What you will do =
Copy each line of the data below in which the word "section" can be found.

Record set =
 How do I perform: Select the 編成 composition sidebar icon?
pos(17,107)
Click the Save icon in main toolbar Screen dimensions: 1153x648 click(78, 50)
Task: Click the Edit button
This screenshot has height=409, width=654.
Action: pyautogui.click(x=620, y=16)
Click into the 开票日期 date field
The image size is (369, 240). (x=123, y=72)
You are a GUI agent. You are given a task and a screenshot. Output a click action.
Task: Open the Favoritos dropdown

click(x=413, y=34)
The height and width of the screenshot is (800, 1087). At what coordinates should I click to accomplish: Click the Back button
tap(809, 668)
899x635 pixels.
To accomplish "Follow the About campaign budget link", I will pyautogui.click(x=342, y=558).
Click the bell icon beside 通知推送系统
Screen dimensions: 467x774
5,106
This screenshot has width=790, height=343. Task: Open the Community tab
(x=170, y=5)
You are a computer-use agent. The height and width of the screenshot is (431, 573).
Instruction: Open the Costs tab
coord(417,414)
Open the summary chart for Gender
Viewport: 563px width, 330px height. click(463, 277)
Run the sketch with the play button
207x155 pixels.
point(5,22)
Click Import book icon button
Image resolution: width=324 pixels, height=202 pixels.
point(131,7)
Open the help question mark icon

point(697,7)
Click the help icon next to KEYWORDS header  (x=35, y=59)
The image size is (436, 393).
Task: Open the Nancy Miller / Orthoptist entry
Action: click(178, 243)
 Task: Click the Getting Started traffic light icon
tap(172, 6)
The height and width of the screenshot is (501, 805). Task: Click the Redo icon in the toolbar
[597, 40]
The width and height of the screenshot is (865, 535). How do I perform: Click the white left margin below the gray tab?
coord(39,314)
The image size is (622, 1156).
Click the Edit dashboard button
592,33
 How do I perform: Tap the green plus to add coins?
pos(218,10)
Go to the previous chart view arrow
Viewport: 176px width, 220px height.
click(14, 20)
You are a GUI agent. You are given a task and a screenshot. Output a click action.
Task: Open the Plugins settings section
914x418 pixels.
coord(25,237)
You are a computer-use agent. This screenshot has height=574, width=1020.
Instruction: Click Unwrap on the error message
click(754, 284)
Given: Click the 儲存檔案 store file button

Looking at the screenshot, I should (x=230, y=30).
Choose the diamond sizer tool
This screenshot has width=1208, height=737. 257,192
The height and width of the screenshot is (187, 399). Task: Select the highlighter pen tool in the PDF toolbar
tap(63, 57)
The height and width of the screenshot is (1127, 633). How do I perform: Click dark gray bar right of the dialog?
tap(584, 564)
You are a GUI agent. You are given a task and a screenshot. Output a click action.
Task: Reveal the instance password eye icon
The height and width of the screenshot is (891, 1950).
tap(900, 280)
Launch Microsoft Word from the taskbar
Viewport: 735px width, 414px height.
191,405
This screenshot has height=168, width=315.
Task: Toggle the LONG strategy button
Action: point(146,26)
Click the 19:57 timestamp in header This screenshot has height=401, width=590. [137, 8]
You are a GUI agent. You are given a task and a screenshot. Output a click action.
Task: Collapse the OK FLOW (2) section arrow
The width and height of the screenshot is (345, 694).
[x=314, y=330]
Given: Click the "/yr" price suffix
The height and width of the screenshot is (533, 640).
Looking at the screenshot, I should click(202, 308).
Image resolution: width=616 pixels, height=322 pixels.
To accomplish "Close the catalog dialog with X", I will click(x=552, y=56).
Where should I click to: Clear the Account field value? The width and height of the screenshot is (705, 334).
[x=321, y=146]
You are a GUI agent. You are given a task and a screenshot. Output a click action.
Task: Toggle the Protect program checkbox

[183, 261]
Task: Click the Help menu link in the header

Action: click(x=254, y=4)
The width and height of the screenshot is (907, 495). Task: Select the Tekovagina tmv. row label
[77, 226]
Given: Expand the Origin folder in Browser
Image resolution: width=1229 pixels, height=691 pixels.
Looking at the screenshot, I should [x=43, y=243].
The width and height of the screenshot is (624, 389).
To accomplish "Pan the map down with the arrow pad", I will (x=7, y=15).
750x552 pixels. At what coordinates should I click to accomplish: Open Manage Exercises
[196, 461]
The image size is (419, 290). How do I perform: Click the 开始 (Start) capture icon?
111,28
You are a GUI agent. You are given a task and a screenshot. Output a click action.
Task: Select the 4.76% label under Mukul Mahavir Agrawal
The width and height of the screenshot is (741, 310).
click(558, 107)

Reply to the exercise =
Task: Open the Plugins settings section
Task: Collapse the OK FLOW (2) section arrow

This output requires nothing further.